What is Boiler Blowdown: Cycles of Concentration, TDS Limits & Heat Recovery?
Mathematical Foundation
Laws & Principles
- TDS limits are pressure-dependent (ABMA/ASME BG-112 guidelines): Low-pressure hot water (≤30 psi): 3,500 ppm max. Low-pressure steam (15 psi): 3,000–3,500 ppm. Medium-pressure (150–300 psi): 2,500–3,000 ppm. High-pressure (300–600 psi): 1,500–2,500 ppm. Very high-pressure (600–1,200 psi): 750–1,500 ppm. Supercritical (>3,200 psi): <0.1 ppm (near-pure demineralized water required). These limits prevent steam quality degradation and tube wall overheating from localized scale deposits.

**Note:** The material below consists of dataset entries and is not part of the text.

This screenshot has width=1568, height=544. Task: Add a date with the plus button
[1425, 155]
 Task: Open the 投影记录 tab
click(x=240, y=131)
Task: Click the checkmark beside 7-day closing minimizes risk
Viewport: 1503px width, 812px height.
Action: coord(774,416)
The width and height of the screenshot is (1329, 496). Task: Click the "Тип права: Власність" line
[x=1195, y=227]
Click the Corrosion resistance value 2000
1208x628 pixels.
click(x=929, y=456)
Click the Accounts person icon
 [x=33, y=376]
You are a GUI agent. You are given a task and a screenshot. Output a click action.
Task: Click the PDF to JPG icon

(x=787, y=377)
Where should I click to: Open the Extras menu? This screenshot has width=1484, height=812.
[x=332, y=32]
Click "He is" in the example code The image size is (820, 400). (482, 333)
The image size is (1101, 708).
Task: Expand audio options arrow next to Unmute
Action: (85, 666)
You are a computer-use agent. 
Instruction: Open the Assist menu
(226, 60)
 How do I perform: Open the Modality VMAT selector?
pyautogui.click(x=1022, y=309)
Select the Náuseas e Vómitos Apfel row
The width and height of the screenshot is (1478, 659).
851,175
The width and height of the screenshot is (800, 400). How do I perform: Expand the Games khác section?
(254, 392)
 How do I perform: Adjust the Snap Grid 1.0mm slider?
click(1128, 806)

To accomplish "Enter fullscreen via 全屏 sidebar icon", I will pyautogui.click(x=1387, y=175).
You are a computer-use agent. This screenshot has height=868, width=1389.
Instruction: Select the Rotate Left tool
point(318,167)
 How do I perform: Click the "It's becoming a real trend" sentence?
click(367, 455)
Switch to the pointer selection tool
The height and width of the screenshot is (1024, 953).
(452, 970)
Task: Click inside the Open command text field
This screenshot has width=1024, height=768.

- Heat recovery mandate at >5% blowdown: If calculated blowdown exceeds 5% of steam generation, the blowdown stream contains significant enthalpy that is economically recoverable. A blowdown heat recovery unit (flash tank + heat exchanger) captures low-pressure flash steam from the blowdown and transfers heat to incoming cold makeup water. At 150 psi, boiler blowdown water contains approximately 330 BTU/lb of sensible heat. A 500 lb/hr blowdown stream = 165,000 BTU/hr wasted heat. A heat recovery system can recapture 50–80% of this, yielding payback periods of 1–3 years for industrial systems.
- Silica limits are more restrictive than TDS and govern at high pressures: Silica (SiO₂) volatilizes into steam above approximately 400 psi and deposits on turbine blades. ASME guidelines limit dissolved silica to 1–2 ppm in steam above 600 psi, regardless of TDS. Below 100 psi, silica limit is typically 125–150 ppm in boiler water. If raw water silica is high (>20 ppm), blowdown rate must be set by the silica limit first, then TDS checked as a secondary constraint.
- Intermittent (manual) vs continuous blowdown: Continuous blowdown removes a small, constant flow from the surface and is used for TDS/dissolved solids control. Intermittent (bottom) blowdown is a short, manual purge from the lowest drum point to remove settled suspended solids, sludge, and scale particles. Most boiler systems require both: continuous surface blowdown for TDS control + weekly/monthly bottom blowdown for sludge removal. This calculator addresses surface (continuous) blowdown rate only.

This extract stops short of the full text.